§ **TO BE DONE**:
Copy out all of the data below line for line, changing nothing.

§ **Records of locating words and elements**:

****************************************

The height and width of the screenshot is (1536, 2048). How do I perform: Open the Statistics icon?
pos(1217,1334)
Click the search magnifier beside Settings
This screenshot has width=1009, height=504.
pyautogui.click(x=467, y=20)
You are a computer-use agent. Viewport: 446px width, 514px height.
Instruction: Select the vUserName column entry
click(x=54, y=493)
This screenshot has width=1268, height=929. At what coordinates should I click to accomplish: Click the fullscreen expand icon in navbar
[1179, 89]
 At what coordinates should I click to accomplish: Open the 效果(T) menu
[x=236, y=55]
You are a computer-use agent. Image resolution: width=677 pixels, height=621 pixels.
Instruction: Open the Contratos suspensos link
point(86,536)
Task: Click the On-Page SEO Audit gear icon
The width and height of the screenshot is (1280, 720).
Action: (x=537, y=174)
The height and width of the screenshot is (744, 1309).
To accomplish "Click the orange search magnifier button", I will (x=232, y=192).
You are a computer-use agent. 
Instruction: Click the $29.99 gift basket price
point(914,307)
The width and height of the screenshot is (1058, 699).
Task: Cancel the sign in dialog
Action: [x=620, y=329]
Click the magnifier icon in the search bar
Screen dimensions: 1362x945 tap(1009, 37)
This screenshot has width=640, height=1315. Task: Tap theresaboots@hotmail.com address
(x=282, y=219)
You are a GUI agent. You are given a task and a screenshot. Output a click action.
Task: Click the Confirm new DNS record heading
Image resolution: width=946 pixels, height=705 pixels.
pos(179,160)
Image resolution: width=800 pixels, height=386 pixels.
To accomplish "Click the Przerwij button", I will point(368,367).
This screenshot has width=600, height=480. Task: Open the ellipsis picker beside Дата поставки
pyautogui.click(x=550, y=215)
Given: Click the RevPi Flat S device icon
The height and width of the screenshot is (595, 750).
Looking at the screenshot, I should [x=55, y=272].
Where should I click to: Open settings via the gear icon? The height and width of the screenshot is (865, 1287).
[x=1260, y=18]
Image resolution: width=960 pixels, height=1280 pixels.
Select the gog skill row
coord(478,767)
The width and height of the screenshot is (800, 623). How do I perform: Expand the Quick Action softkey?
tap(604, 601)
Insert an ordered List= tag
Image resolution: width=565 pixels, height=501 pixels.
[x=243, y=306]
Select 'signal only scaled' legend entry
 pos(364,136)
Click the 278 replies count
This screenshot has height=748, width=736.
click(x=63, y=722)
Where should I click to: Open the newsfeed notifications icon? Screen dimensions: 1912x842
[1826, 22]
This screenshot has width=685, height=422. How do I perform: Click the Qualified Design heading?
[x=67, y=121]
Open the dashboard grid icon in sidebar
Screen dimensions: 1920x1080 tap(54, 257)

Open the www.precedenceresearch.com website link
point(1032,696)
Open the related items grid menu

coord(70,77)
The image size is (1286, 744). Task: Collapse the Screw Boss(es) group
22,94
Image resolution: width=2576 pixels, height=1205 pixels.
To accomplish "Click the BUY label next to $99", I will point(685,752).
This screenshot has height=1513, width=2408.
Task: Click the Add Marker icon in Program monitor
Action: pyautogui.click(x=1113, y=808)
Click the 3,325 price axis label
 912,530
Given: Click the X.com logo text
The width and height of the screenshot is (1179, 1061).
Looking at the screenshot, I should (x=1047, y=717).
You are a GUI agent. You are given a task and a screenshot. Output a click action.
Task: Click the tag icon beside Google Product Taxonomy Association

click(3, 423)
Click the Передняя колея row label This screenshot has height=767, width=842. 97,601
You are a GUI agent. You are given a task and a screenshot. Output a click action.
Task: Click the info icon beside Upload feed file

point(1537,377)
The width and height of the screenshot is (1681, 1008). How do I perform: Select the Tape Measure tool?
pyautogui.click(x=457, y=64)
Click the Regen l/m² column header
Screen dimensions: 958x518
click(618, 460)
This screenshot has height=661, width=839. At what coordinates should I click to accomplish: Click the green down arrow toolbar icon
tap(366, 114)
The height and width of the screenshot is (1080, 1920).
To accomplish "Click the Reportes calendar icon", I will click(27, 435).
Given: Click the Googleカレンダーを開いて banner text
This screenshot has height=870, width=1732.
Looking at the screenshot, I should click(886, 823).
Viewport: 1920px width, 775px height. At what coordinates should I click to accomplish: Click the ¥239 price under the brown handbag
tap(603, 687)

****************************************

§ **SOLUTION TO THIS PROBLEM**:
The height and width of the screenshot is (1536, 2048). How do I perform: Open the Statistics icon?
pos(1217,1334)
Click the search magnifier beside Settings
This screenshot has width=1009, height=504.
pyautogui.click(x=467, y=20)
You are a computer-use agent. Viewport: 446px width, 514px height.
Instruction: Select the vUserName column entry
click(x=54, y=493)
This screenshot has width=1268, height=929. At what coordinates should I click to accomplish: Click the fullscreen expand icon in navbar
[1179, 89]
 At what coordinates should I click to accomplish: Open the 效果(T) menu
[x=236, y=55]
You are a computer-use agent. Image resolution: width=677 pixels, height=621 pixels.
Instruction: Open the Contratos suspensos link
point(86,536)
Task: Click the On-Page SEO Audit gear icon
The width and height of the screenshot is (1280, 720).
Action: (x=537, y=174)
The height and width of the screenshot is (744, 1309).
To accomplish "Click the orange search magnifier button", I will (x=232, y=192).
You are a computer-use agent. 
Instruction: Click the $29.99 gift basket price
point(914,307)
The width and height of the screenshot is (1058, 699).
Task: Cancel the sign in dialog
Action: [x=620, y=329]
Click the magnifier icon in the search bar
Screen dimensions: 1362x945 tap(1009, 37)
This screenshot has width=640, height=1315. Task: Tap theresaboots@hotmail.com address
(x=282, y=219)
You are a GUI agent. You are given a task and a screenshot. Output a click action.
Task: Click the Confirm new DNS record heading
Image resolution: width=946 pixels, height=705 pixels.
pos(179,160)
Image resolution: width=800 pixels, height=386 pixels.
To accomplish "Click the Przerwij button", I will point(368,367).
This screenshot has width=600, height=480. Task: Open the ellipsis picker beside Дата поставки
pyautogui.click(x=550, y=215)
Given: Click the RevPi Flat S device icon
The height and width of the screenshot is (595, 750).
Looking at the screenshot, I should [x=55, y=272].
Where should I click to: Open settings via the gear icon? The height and width of the screenshot is (865, 1287).
[x=1260, y=18]
Image resolution: width=960 pixels, height=1280 pixels.
Select the gog skill row
coord(478,767)
The width and height of the screenshot is (800, 623). How do I perform: Expand the Quick Action softkey?
tap(604, 601)
Insert an ordered List= tag
Image resolution: width=565 pixels, height=501 pixels.
[x=243, y=306]
Select 'signal only scaled' legend entry
 pos(364,136)
Click the 278 replies count
This screenshot has height=748, width=736.
click(x=63, y=722)
Where should I click to: Open the newsfeed notifications icon? Screen dimensions: 1912x842
[1826, 22]
This screenshot has width=685, height=422. How do I perform: Click the Qualified Design heading?
[x=67, y=121]
Open the dashboard grid icon in sidebar
Screen dimensions: 1920x1080 tap(54, 257)

Open the www.precedenceresearch.com website link
point(1032,696)
Open the related items grid menu

coord(70,77)
The image size is (1286, 744). Task: Collapse the Screw Boss(es) group
22,94
Image resolution: width=2576 pixels, height=1205 pixels.
To accomplish "Click the BUY label next to $99", I will point(685,752).
This screenshot has height=1513, width=2408.
Task: Click the Add Marker icon in Program monitor
Action: pyautogui.click(x=1113, y=808)
Click the 3,325 price axis label
 912,530
Given: Click the X.com logo text
The width and height of the screenshot is (1179, 1061).
Looking at the screenshot, I should (x=1047, y=717).
You are a GUI agent. You are given a task and a screenshot. Output a click action.
Task: Click the tag icon beside Google Product Taxonomy Association

click(3, 423)
Click the Передняя колея row label This screenshot has height=767, width=842. 97,601
You are a GUI agent. You are given a task and a screenshot. Output a click action.
Task: Click the info icon beside Upload feed file

point(1537,377)
The width and height of the screenshot is (1681, 1008). How do I perform: Select the Tape Measure tool?
pyautogui.click(x=457, y=64)
Click the Regen l/m² column header
Screen dimensions: 958x518
click(618, 460)
This screenshot has height=661, width=839. At what coordinates should I click to accomplish: Click the green down arrow toolbar icon
tap(366, 114)
The height and width of the screenshot is (1080, 1920).
To accomplish "Click the Reportes calendar icon", I will click(27, 435).
Given: Click the Googleカレンダーを開いて banner text
This screenshot has height=870, width=1732.
Looking at the screenshot, I should click(886, 823).
Viewport: 1920px width, 775px height. At what coordinates should I click to accomplish: Click the ¥239 price under the brown handbag
tap(603, 687)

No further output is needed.